### Data supplied
:::

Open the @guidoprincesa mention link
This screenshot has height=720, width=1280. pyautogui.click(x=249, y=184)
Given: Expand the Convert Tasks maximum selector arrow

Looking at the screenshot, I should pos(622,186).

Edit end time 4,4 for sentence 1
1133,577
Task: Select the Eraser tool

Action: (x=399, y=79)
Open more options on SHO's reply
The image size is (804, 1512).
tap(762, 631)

:::

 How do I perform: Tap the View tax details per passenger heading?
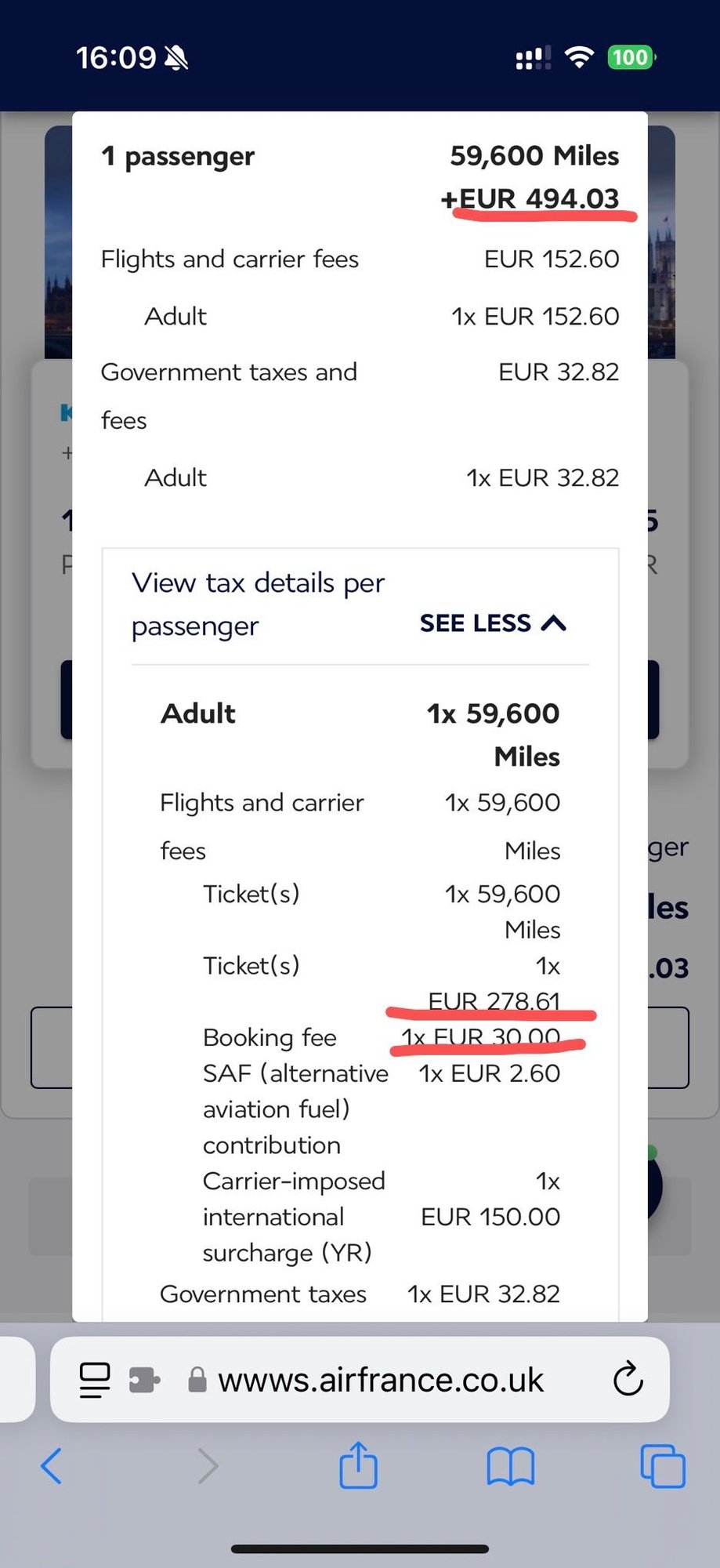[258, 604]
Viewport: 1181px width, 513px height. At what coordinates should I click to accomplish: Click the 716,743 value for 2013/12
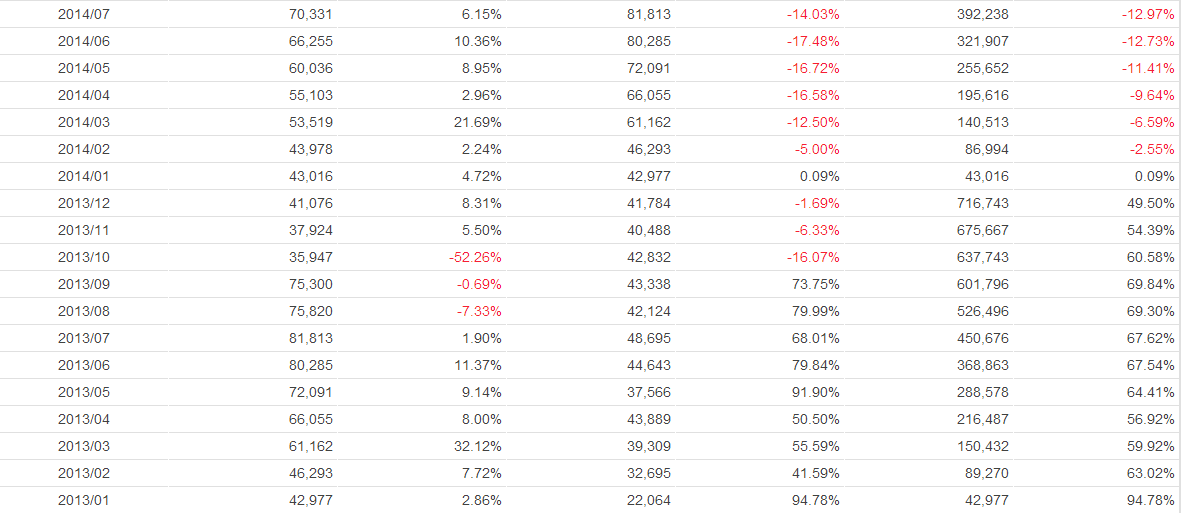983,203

:::

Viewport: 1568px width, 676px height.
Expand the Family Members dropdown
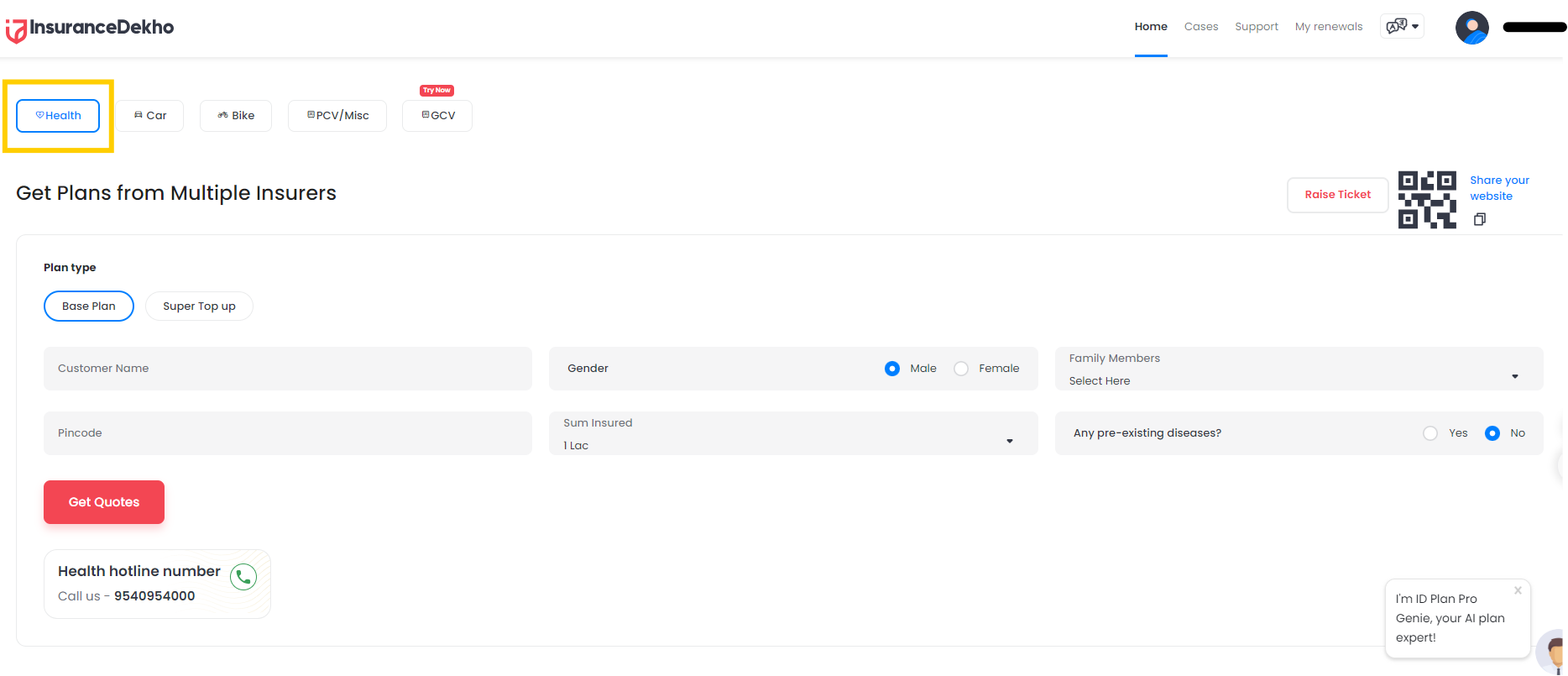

:::

### Exercise brief
In the listing above, find the line with "Viewport: 1568px width, 676px height." and the line with "Expand the Family Members dropdown", then print exactly those two lines and every line between them, and nothing more.

### Response
Viewport: 1568px width, 676px height.
Expand the Family Members dropdown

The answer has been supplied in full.